To do
Copy the lines exactly. Begin at the first line of the data and stop after the line with "Given: Open the Renew Su... event on March 13".

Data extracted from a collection
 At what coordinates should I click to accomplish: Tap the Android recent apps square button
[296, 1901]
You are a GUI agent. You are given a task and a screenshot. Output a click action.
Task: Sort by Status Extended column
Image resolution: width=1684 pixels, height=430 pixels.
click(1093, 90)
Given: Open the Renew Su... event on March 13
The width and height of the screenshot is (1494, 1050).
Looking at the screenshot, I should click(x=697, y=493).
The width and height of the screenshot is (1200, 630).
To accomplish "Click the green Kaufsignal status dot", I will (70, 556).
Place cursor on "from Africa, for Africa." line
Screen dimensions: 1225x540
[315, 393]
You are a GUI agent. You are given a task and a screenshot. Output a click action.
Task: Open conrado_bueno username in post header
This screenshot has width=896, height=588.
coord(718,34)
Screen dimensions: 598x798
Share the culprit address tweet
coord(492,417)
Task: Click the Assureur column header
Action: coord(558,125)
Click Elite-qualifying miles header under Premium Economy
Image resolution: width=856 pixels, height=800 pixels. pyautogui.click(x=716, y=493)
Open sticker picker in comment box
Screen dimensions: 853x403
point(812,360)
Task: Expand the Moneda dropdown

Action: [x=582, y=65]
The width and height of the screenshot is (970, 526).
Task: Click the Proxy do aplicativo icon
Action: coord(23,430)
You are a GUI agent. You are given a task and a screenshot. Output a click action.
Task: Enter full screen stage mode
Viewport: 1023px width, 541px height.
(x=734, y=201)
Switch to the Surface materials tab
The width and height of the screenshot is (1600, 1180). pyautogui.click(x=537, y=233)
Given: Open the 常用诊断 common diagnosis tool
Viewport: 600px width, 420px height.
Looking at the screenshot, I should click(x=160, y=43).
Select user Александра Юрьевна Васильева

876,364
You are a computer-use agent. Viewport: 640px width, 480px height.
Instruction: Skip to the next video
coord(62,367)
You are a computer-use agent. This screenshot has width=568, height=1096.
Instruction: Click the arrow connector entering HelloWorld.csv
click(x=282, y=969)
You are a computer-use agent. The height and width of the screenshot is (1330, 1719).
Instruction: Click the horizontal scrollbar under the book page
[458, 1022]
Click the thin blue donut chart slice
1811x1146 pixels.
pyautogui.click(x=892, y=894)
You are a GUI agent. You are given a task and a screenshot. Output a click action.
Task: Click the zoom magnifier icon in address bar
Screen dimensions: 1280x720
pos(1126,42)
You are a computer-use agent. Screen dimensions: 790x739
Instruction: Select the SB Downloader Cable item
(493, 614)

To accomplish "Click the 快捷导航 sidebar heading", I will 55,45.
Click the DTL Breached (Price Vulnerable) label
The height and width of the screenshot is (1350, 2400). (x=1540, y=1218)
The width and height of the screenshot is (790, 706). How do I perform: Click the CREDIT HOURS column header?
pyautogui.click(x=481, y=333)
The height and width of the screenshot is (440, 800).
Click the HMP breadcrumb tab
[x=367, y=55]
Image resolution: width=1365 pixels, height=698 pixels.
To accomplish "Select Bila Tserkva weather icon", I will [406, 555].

Exercise answer
 At what coordinates should I click to accomplish: Tap the Android recent apps square button
[296, 1901]
You are a GUI agent. You are given a task and a screenshot. Output a click action.
Task: Sort by Status Extended column
Image resolution: width=1684 pixels, height=430 pixels.
click(1093, 90)
Given: Open the Renew Su... event on March 13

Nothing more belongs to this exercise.